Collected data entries
● ● ● ● ●
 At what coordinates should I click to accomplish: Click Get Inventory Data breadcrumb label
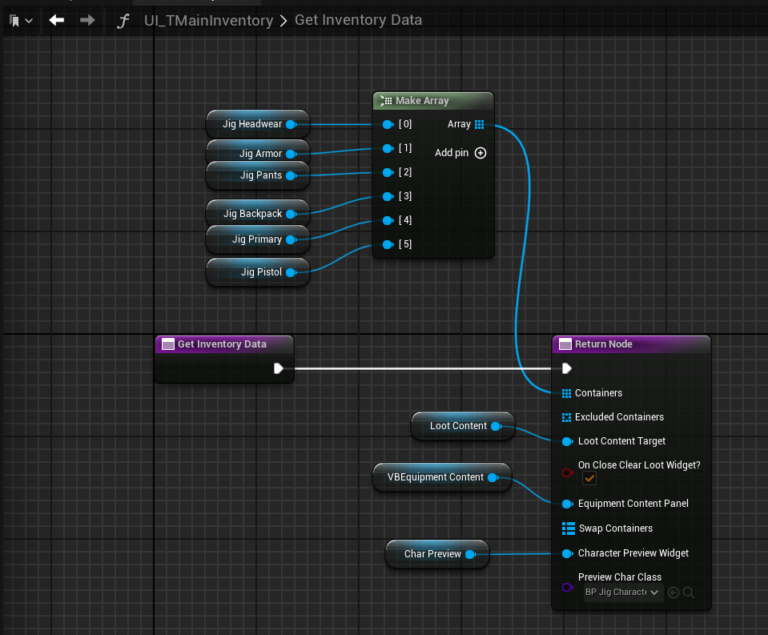point(358,20)
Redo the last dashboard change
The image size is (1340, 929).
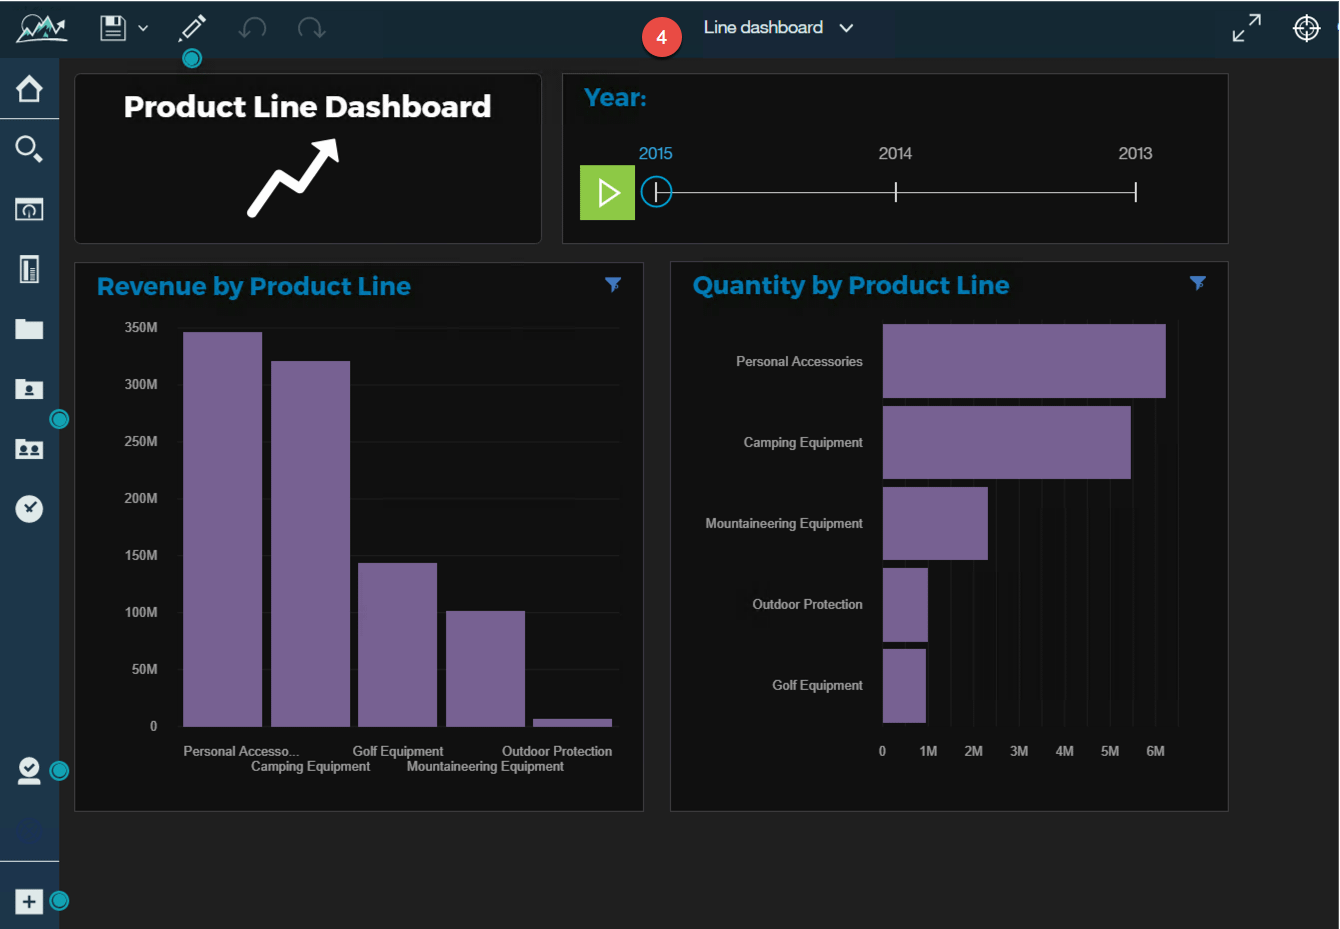(x=311, y=29)
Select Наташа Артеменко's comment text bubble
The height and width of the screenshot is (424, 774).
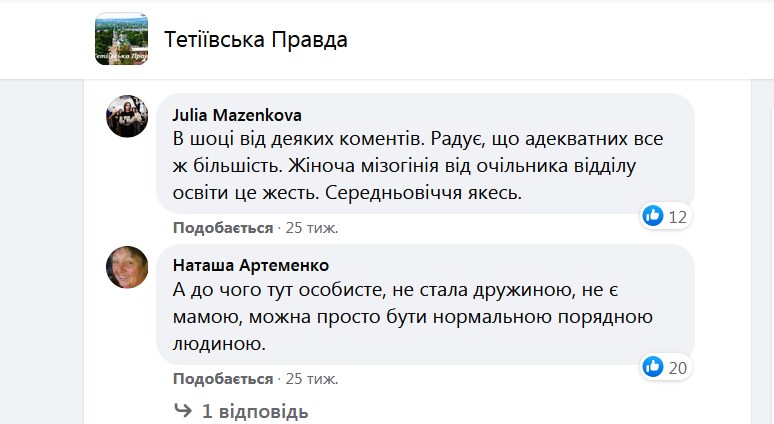(x=426, y=305)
● ● ● ● ●
▸ **Directions**:
Set down each entry above word for word, without its pictures.

▸ **Exercise answer**:
 At what coordinates should I click to accomplish: Click Get Inventory Data breadcrumb label
point(358,20)
Redo the last dashboard change
The image size is (1340, 929).
(x=311, y=29)
Select Наташа Артеменко's comment text bubble
The height and width of the screenshot is (424, 774).
(x=426, y=305)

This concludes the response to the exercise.